# Why should the position vector be noted as $R\hat{R}$ in spherical polar coordinates?

Why should the position vector be noted as $$R\hat{R}$$ in spherical polar coordinates? Now i did the calculation like this: $$\vec R = R \sin\theta \cos\phi \hat{i} + R \sin\theta \sin\phi \hat{j} + R \cos\theta \hat{k}$$ so now i am manipulating the unit vectors. As :- $$\hat{R}= \frac{\partial R}{\partial R}$$/$$| \frac{\partial R}{\partial R}|$$ = $$\sin\theta \cos\phi \hat{i} + \sin\theta \sin\phi \hat{j} + \cos\theta \hat{k}$$ by doing similiar calculations i found $$\hat{\theta}$$= $$\cos\theta \cos\phi \hat{i} + \cos\theta \sin\phi \hat{j} -\sin\theta\hat{k}$$. Similiarly i found $$\hat{\phi}$$ =$$\cos\phi \hat{j} - \sin\phi\hat{i}$$ now position vector can be written as $$\vec R= [\vec R. \hat{R}]\hat{R} + [\vec R. \hat{\theta}]\hat{\theta} + [ \hat{\phi}. \vec{R}] \hat{\phi}$$. Which gives me $$\vec{R} = R\hat{R} + R\sin\theta \hat{\phi}$$ not $$R\hat{R}$$ now where i am misunderstanding or miscalculating ?
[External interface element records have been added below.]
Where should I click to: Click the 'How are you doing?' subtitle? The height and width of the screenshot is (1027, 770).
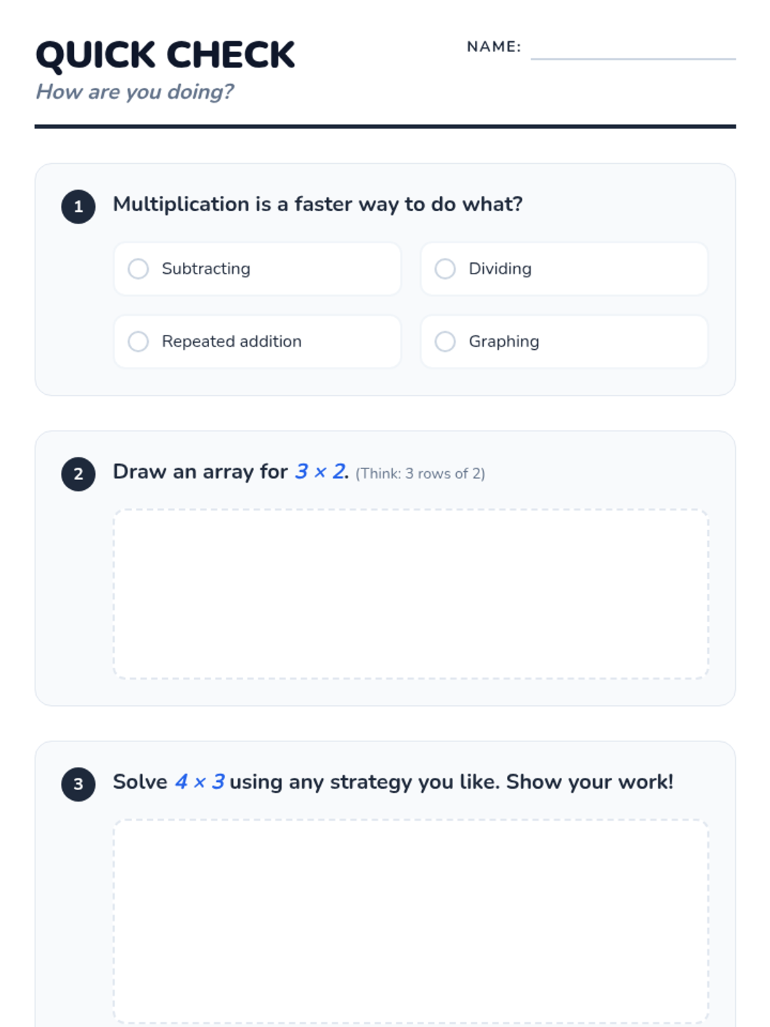135,92
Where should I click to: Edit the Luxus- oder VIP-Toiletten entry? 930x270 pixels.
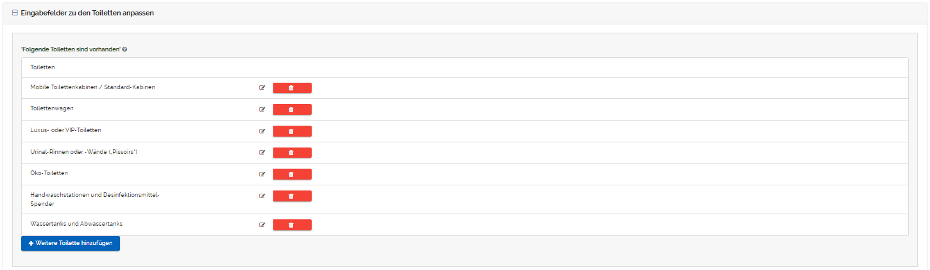[262, 131]
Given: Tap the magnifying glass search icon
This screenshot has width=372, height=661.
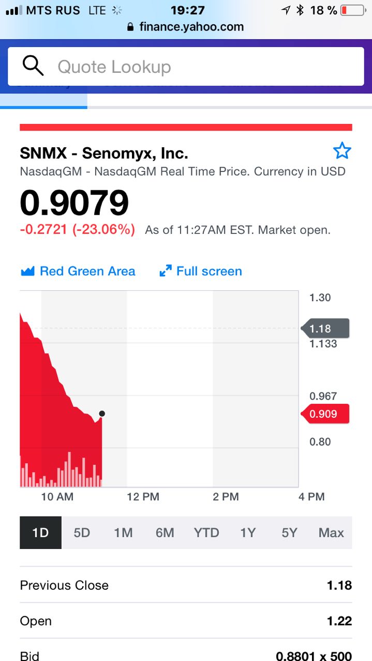Looking at the screenshot, I should (33, 66).
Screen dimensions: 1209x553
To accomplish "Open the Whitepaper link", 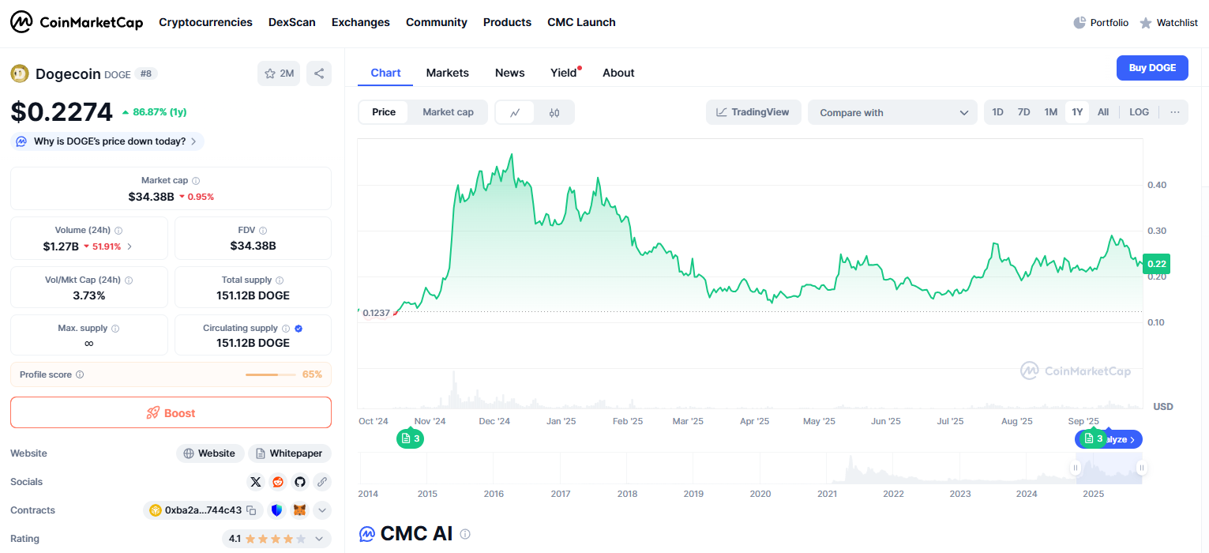I will [x=290, y=453].
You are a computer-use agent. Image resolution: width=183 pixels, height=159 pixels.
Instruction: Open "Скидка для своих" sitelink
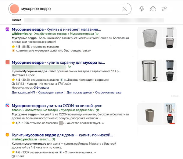click(51, 92)
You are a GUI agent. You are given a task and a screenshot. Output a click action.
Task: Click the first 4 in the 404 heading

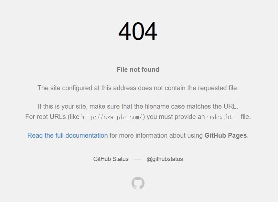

• Maybe you made a mistake somewhere. But look at your expression of $\hat{R}$. Simply multiply it by $R$ and you get your first expression $\vec{R}$. The $\hat{\phi}$ vector is wrong. Look at en.wikipedia.org/wiki/Spherical_coordinate_system Commented Jan 14, 2019 at 9:24
• @E.Bellec i am actually stuck on doing the derivation. Checked my results many time , so needed some help. Although i totally agree with you. Commented Jan 14, 2019 at 9:26
• Many time ? your $\hat {\phi}$ seems wrong Commented Jan 14, 2019 at 10:51
• @Reign ah crap gotta try again. Commented Jan 14, 2019 at 10:53
• @Reign well in cylindrical coordinates i found the radial vector that was $\rho \hat{\rho}$ so wanted to confirm for spherical coordinates. Made a crappy childish mistake and gotta try again. In other words i am reexamining my method of the derivation is right or not. I see where was my mistake. Commented Jan 14, 2019 at 10:58

The unit vectors for spherical coordinates are obtained by taking the derivatives of the coordinate transformation with respect to $$r$$, $$\theta$$, $$\phi$$, and normalizing to 1 if needed:
$$\begin{cases} x=R\sin\theta\cos\phi\\ y=R\sin\theta\sin\phi\\ z= R\cos\theta \end{cases}$$
This is because the vectors $$\frac{\partial \vec x}{\partial R}$$, $$\frac{\partial \vec x}{\partial \theta}$$, $$\frac{\partial \vec x}{\partial \phi}$$ tell you which are the directions you move when you “turn the knob” on one of your three coordinates $$r$$, $$\theta$$ or $$\phi$$.
$$\hat\phi=-\sin\phi \hat i +\cos\phi \hat j$$
The vector you wrote, if you check, has a direction which is radial in the $$x-y$$ plane, while it should be tangent to the circle described in $$x-y$$ plane by the $$\phi$$ angle;